As Hardships Grow, so Does a Harmful Practice


Mary Obiero and Jasmine Huggins | November 18, 2020

FGM is still commonly practiced in rural parts of western Kenya, including Delphine’s community. CWS’s work here focus on helping families send their daughters to school and making schools safe and comfortable for all students. When girls can stay in school, they are less likely to face child marriage and FGM.

In many cultures across the globe, female genital mutilation – or FGM – has long been practiced as a rite of passage marking the transition of girls to womanhood. It is often considered a necessary steppingstone to marriage and motherhood.

On the contrary, FGM is now increasingly understood to be a painful, unnecessary tradition without medical benefits. Its harmful effects can last a lifetime.

Around the world, up to 200 million women have undergone FGM—that’s roughly 5% of the world’s women. The majority go through it before puberty; some are only a few days old. FGM complications can be emotional, psychological or physical; they range from infections to lifelong urinary problems, infertility, life threatening complications during childbirth and even death.

No wonder, then, that every year more people add their voices to the growing campaigns calling for an end to the practice.

In countries where FGM is practiced, the number of women who have called for its end has doubled in the last decade. Opposition to FGM is growing increasingly quickly among adolescent girls. However, because it a practice often cultivated by women, the number of teenage boys opposing FGM can sometimes outweigh the number of girls doing the same.

This shift in attitudes has not occurred by itself. It is the product of diligent work done over decades by people across countries and across sectors. Community leaders, teachers, government officials, civil society organizations, tribal leaders, elders, young people, academics, and local and international experts have been involved. Increasingly, women and girls are themselves speaking out.

Changing social norms that underlie traditional practices is usually a slow, painstaking process. Usually, the goal is to change attitudes narrative through new information and stories. In doing so, we can curb risky behaviors that harm others and slowly create permanent changes in community value systems. The idea is to encourage people to voluntarily stop—and eventually outlaw—the very custom they once promoted.

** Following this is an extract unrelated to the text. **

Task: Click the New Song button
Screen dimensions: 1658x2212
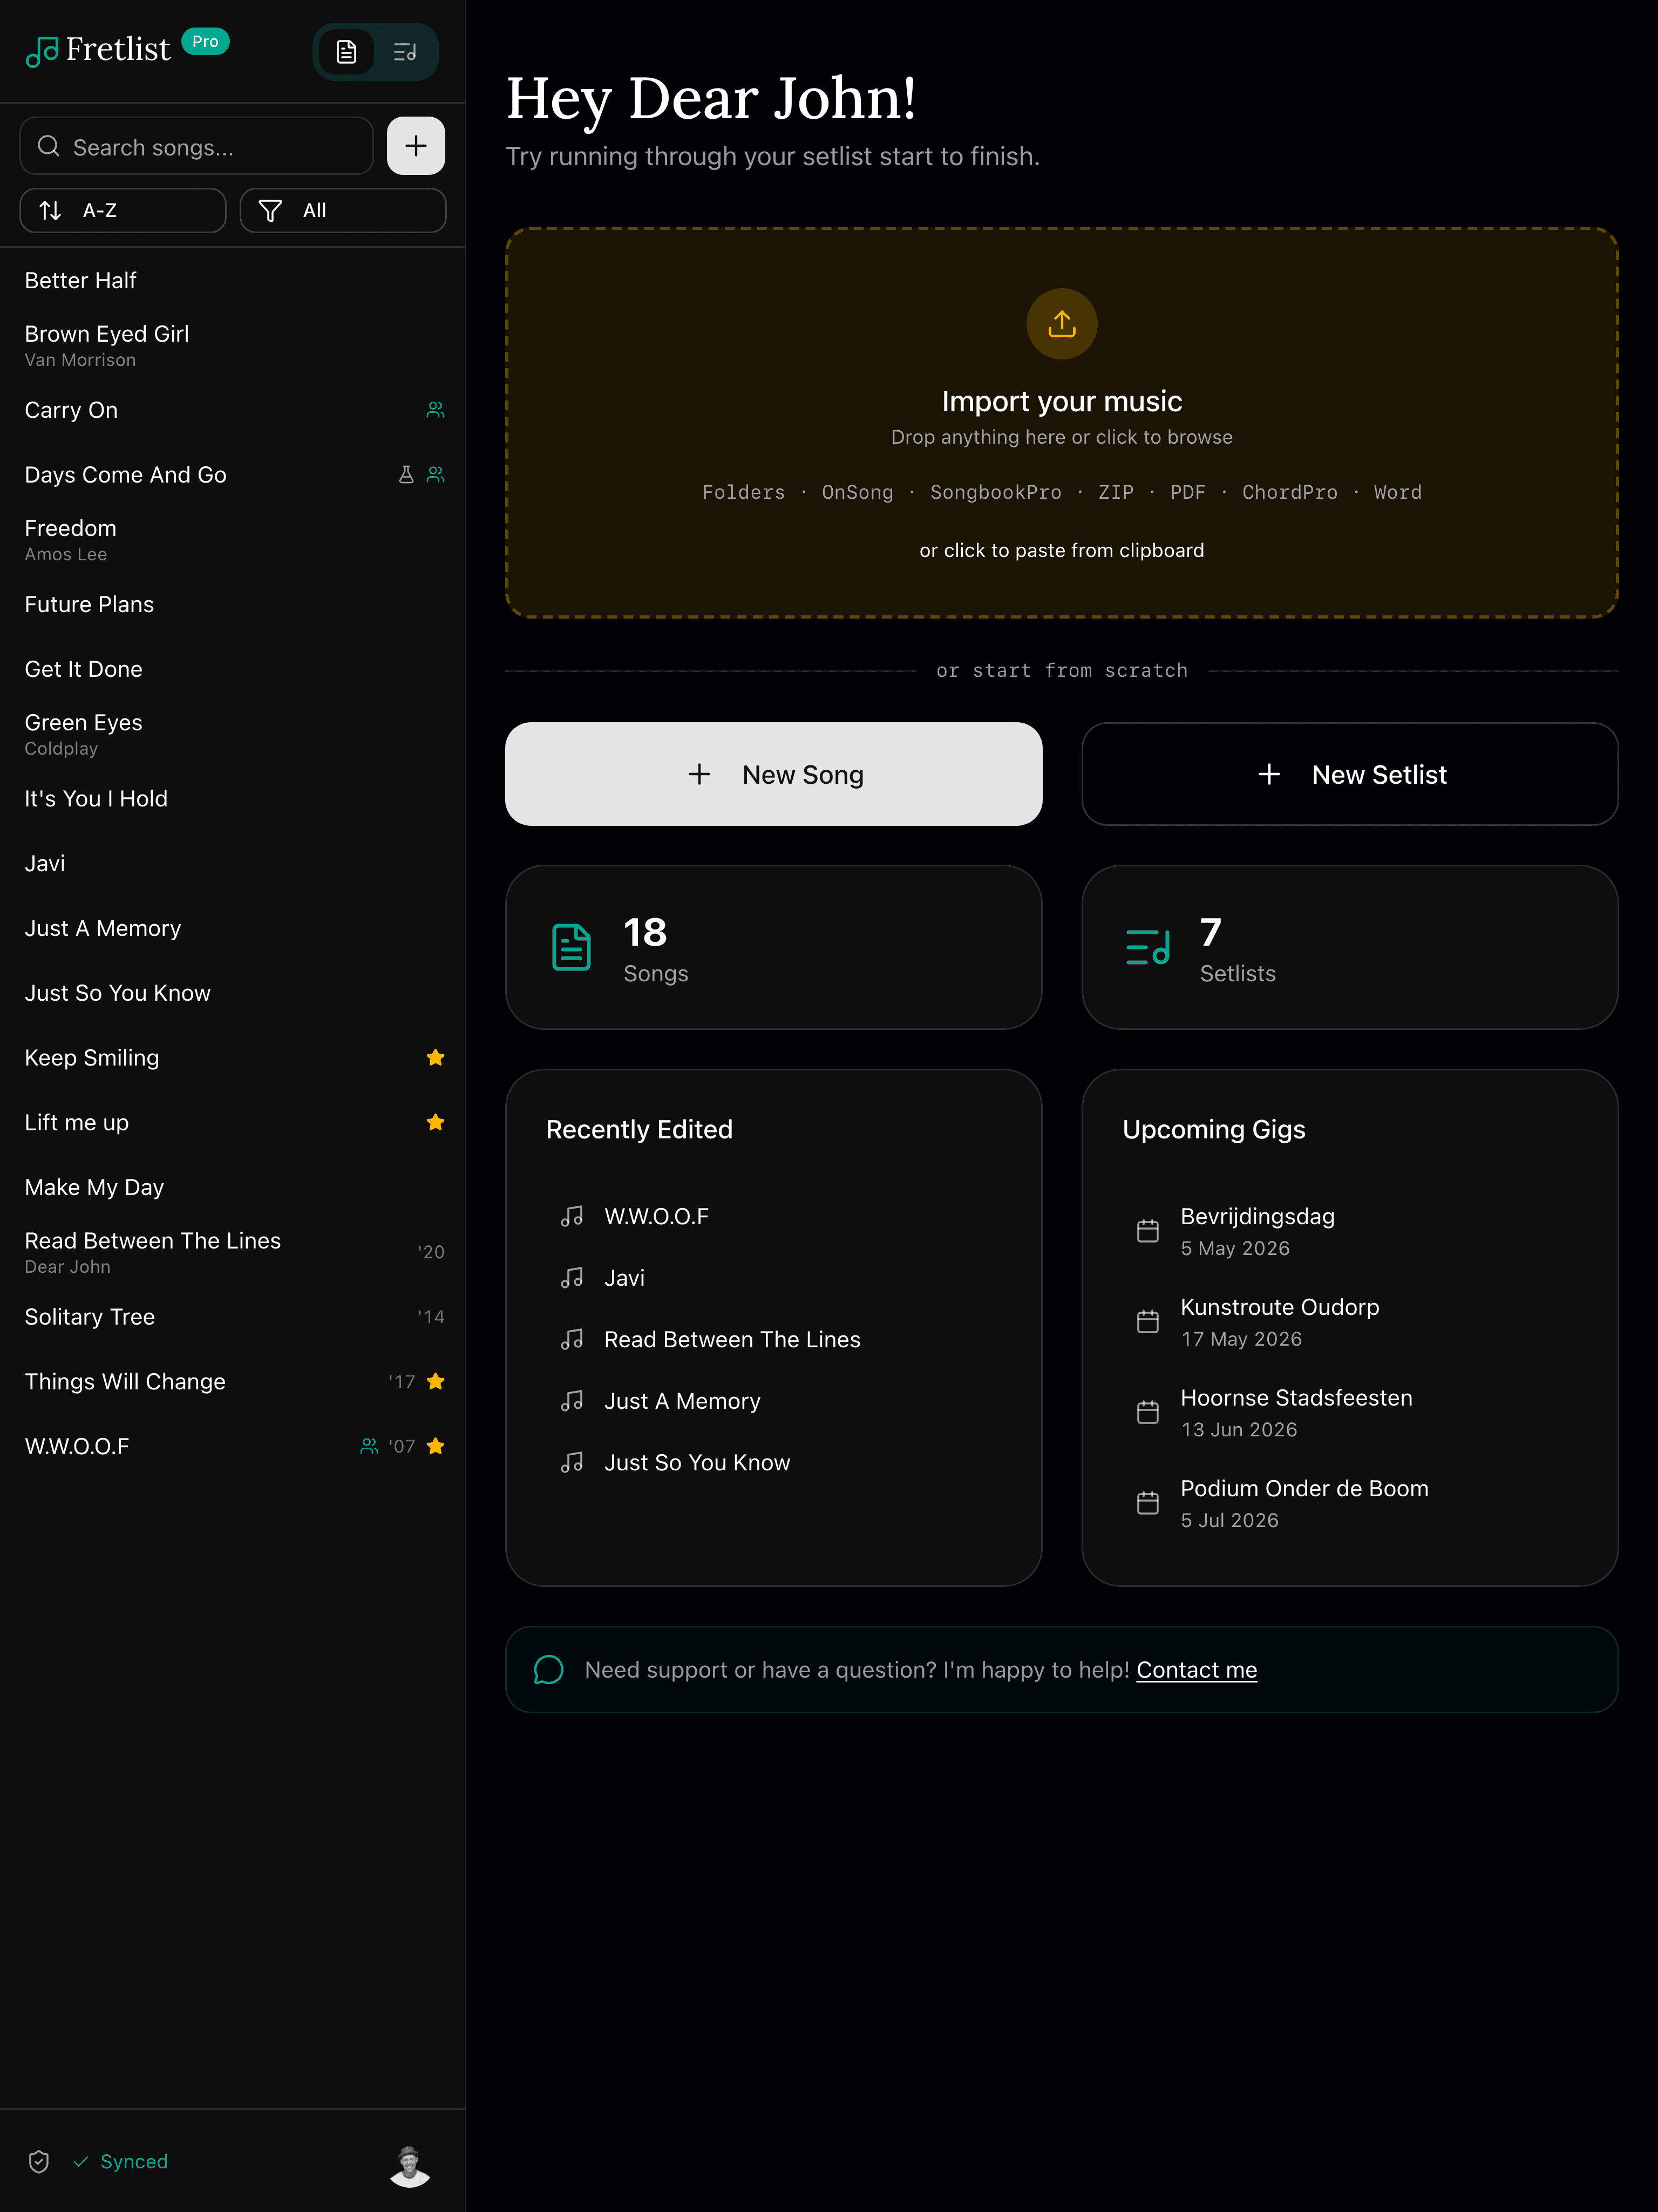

None of this is easy. And it’s not quick. It takes sustained work over a long period of time. Before the COVID-19 pandemic, the United Nations and World Health Organization both said that the progress we were making needed to go 10x faster in order to meet the Sustainable Development Goal of reaching gender equality.

And then the pandemic hit, putting even the progress we’ve already made at risk.

Climate change was already working against us, and now the pandemic has exacerbated existing challenges. Both have caused increased financial hardships and destroyed livelihoods. This, in turn, leads to severe financial struggles within communities who did not have a solid financial foundation to start with.

For the first time in many years, experts predict an increase, rather than decrease, in FGM. Cash strapped and increasingly desperate families are now returning to traditional practices such as child marriage and FGM in order to survive.

The CWS team in Kenya has seen examples of this painful reversal. Girls as young as 9 years old are being married off to much older men. They are forced to drop out of school and work on their new husbands’ farms. Girls are also being taken out of school because their families are too far into poverty to pay their fees or buy supplies.

Desperate parents who can no longer afford to feed all of their children are turning to child marriage as a last resort. And because FGM is traditionally considered the rite of passage for a girl to become a woman, it increases when child marriage does.

As we search for technical and medical solutions for COVID-19 and climate change, it is important for us to remember the people. Real people, real families, real girls…they are at risk. As desperation grows and families make gut-wrenching decisions, we will have to work even faster. This will take urgent attention and scaled up resources. Our girls can’t wait.

Mary Obiero is the Director of CWS’s Relief, Development and Protection team in Africa. Jasmine Huggins is the CWS Senior Policy and Advocacy Officer.